►

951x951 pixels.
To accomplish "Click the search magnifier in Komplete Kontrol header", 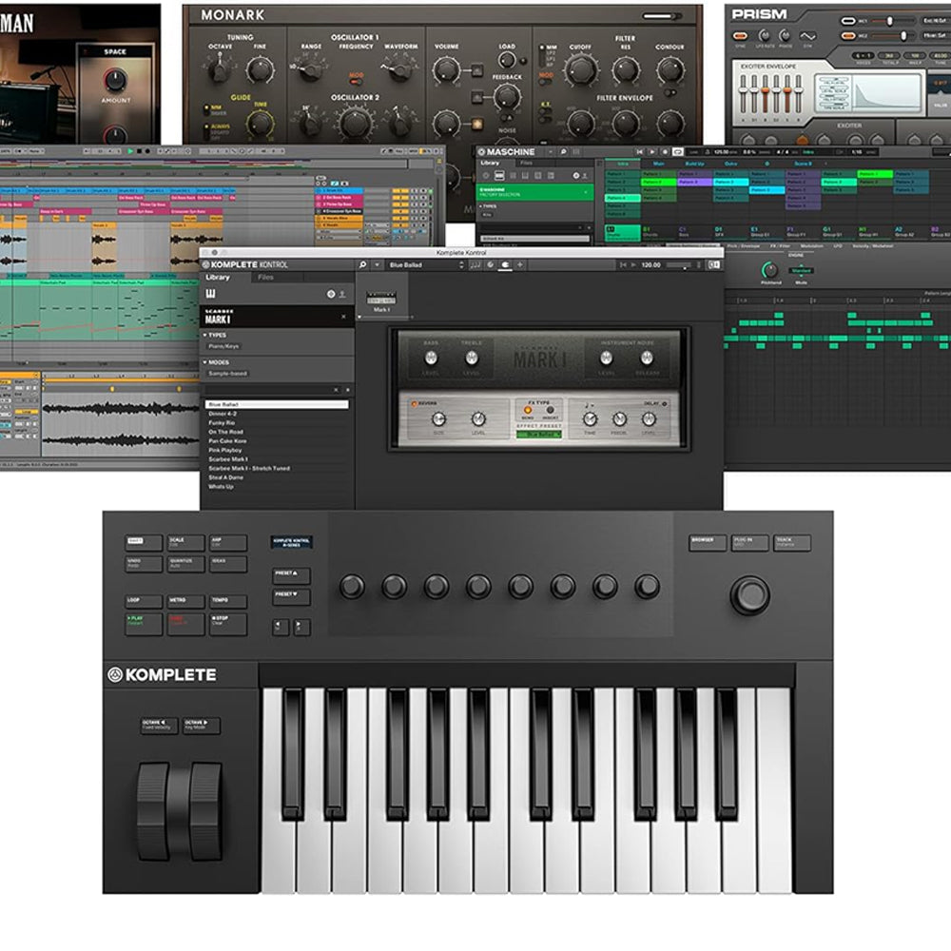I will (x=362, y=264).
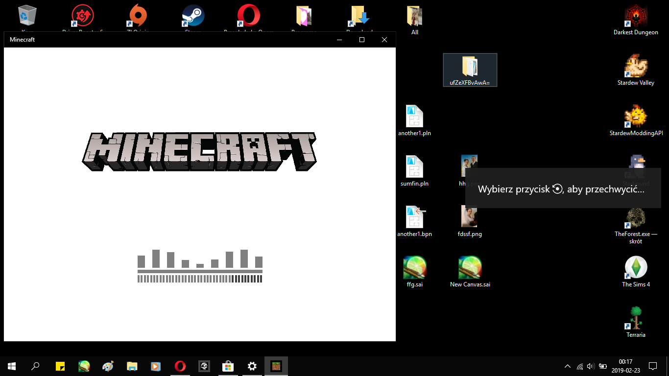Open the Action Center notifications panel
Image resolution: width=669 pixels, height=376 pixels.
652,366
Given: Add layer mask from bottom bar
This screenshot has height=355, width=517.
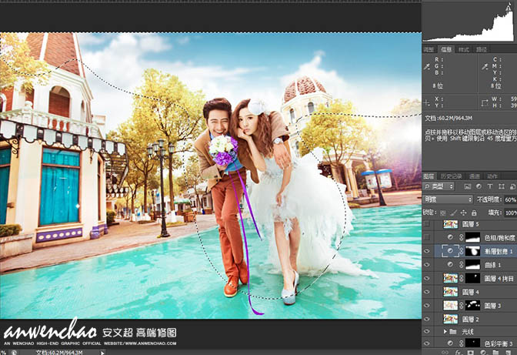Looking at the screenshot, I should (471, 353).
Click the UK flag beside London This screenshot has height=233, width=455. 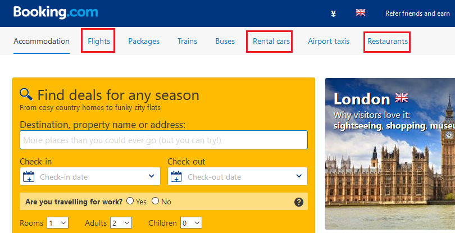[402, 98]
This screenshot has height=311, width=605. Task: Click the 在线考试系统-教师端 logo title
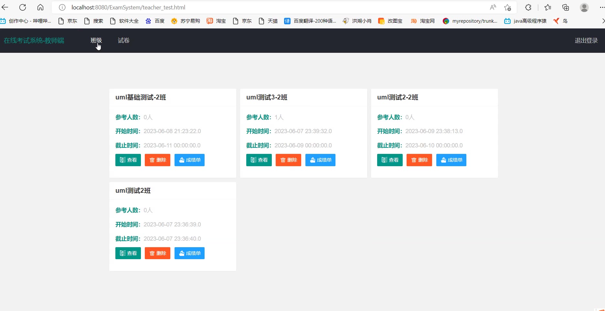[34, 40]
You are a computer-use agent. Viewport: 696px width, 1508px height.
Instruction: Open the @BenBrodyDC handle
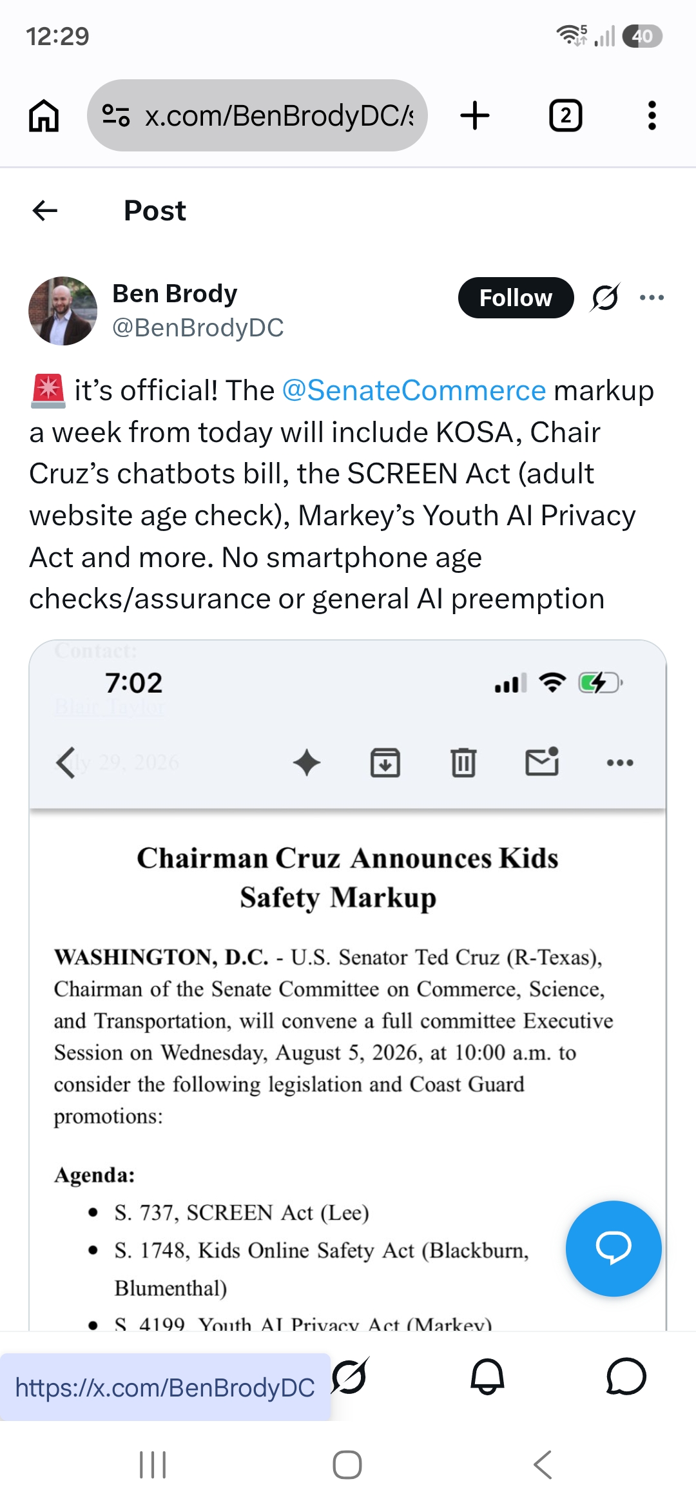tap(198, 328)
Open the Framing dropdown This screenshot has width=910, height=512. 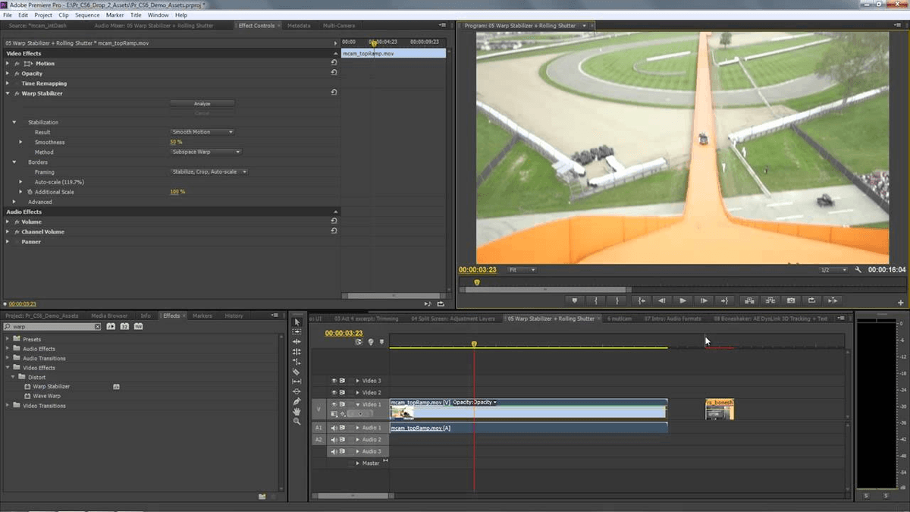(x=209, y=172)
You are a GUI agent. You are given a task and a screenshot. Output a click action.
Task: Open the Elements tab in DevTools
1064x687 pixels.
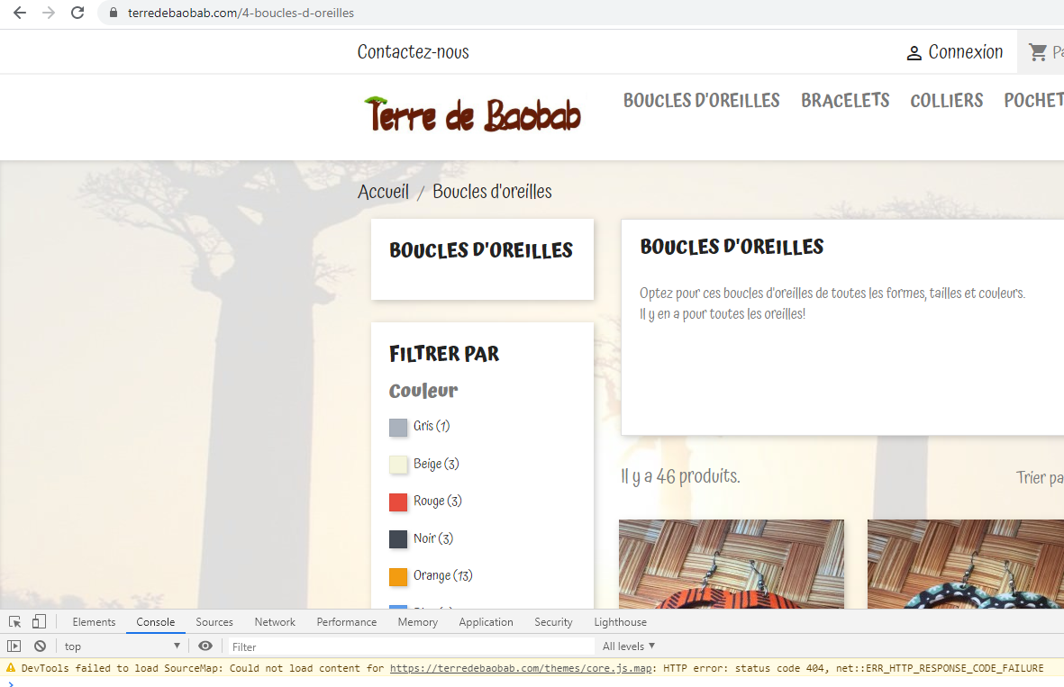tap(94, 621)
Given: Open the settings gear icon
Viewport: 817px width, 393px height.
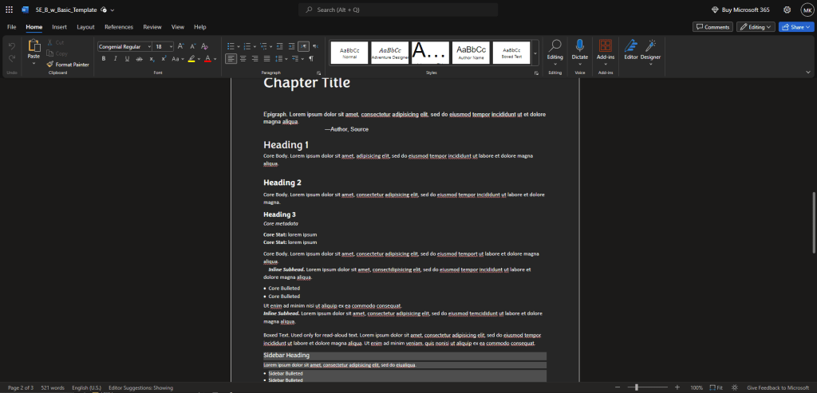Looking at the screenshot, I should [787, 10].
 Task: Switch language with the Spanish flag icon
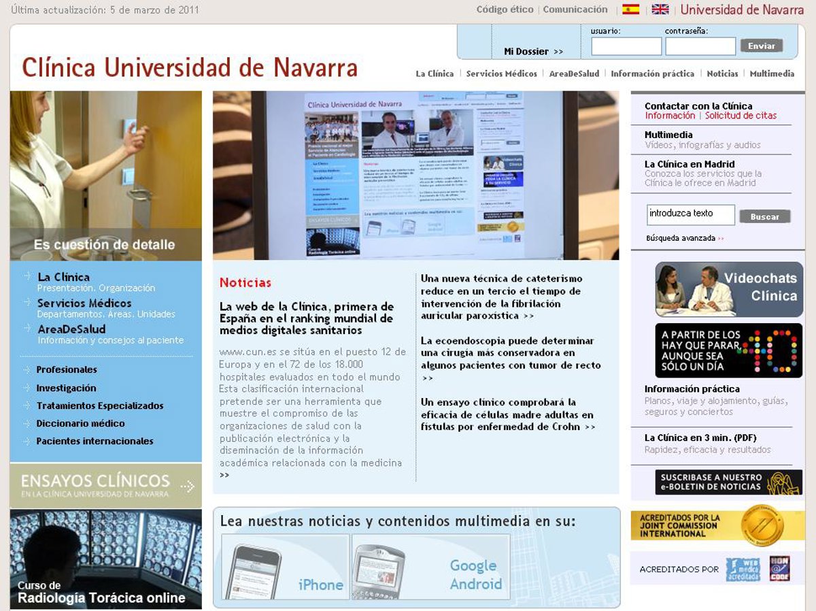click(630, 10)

◄

== PROBLEM STATEMENT ==
Please repeat the stretch of the listing from the line containing "This screenshot has height=311, width=605." through the line containing "tap(198, 328)", substituting "account" for "handle" and leaving everything else unchanged. Omit the pictures from your answer.

== CORRECT OUTPUT ==
This screenshot has height=311, width=605. Task: Click the 在线考试系统-教师端 logo title
[34, 40]
You are a computer-use agent. Viewport: 696px width, 1508px height.
Instruction: Open the @BenBrodyDC account
tap(198, 328)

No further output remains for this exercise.